After a shift change, the night shift doctor also mentioned inducing me. My husband and I sat in a room, listening to monitors, watching sitcoms on tv, and I was starting to get nervous. Then the baby’s heart rate went off the monitor. I remember asking my husband if he should go say something to the nurses. He assured me that there were banks of monitors outside the room at the nurses station along with a ton of nurses watching them. While it felt like an eternity, it was probably only moments before the nurse and a doctor came in. They relocated the monitor and did whatever else it was they felt they had to do. Almost immediately, we were informed that we they were going to perform a C-section and my husband was being gowned up. There wasn’t any time for real panic. They explained what they were going to do in the calmest voices I had ever heard and explained that the doctor was finishing up another C-section and would meet us in the operating room.
While in the operating room, there was nothing pleasant about this surgery. The sounds and talk that I heard from the other side of the curtain were not that pleasant. I was able to feel a lot more of what was happening than I expected. I was nervous about the conversations happening on the other side of the curtain. There were medicines being administered to me and information as to why being told to me and it was all just confusing. On top of that, I was worried about the baby. This was an emergency, how could I not be worried about the baby? There was nausea from a dip my heart rate took. Then I started stressing out how I was going to vomit when I was laying on my back and barely able to move. There was pain, worry, sickness, and fear.
And then there was relief. Within 15 minutes of being notified of the C-section, my daughter was born. There was the comment “look at those cheeks” because she had big, round, squeezable cheeks. My husband was sitting next to where they weighed her and did their tests. He got to hold her first. I got to see her from afar. After a couple of minutes, we were all doing well enough that they could lay her on me and I could stroke her face. I couldn’t move the other arm because it was connected to so many machines. She had dark curly hair and was perfect.
I’m the photographer in our family, but my husband and the nurses got some amazing pictures of that day. There was no question in anyone’s mind that it was my daughter’s birth.

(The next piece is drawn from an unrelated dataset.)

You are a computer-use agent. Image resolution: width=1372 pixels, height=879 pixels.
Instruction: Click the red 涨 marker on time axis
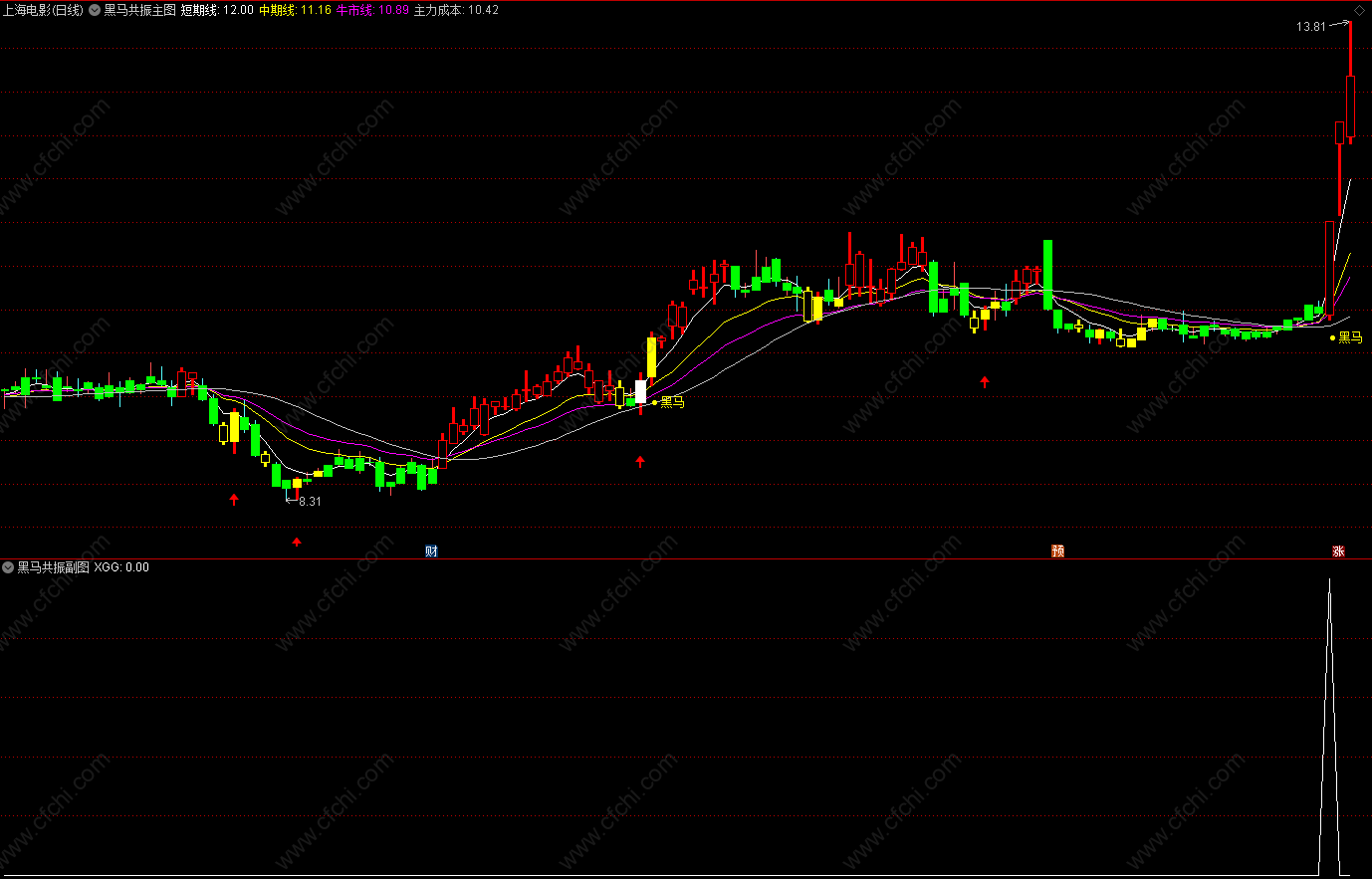click(1339, 551)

The pain that my body was in for weeks after this surgery also reminds me that this was not a walk in the park. The fact that the state I live in gives two extra weeks for short term disability for mother’s that have C-Sections also indicates that this is not an easy process.
That birth photographer who thought C-Sections were not real birth is clueless. That’s really all that needs to be said. Birth is birth. It’s messy, beautiful, painful, awe-inspiring, humbling, and amazing.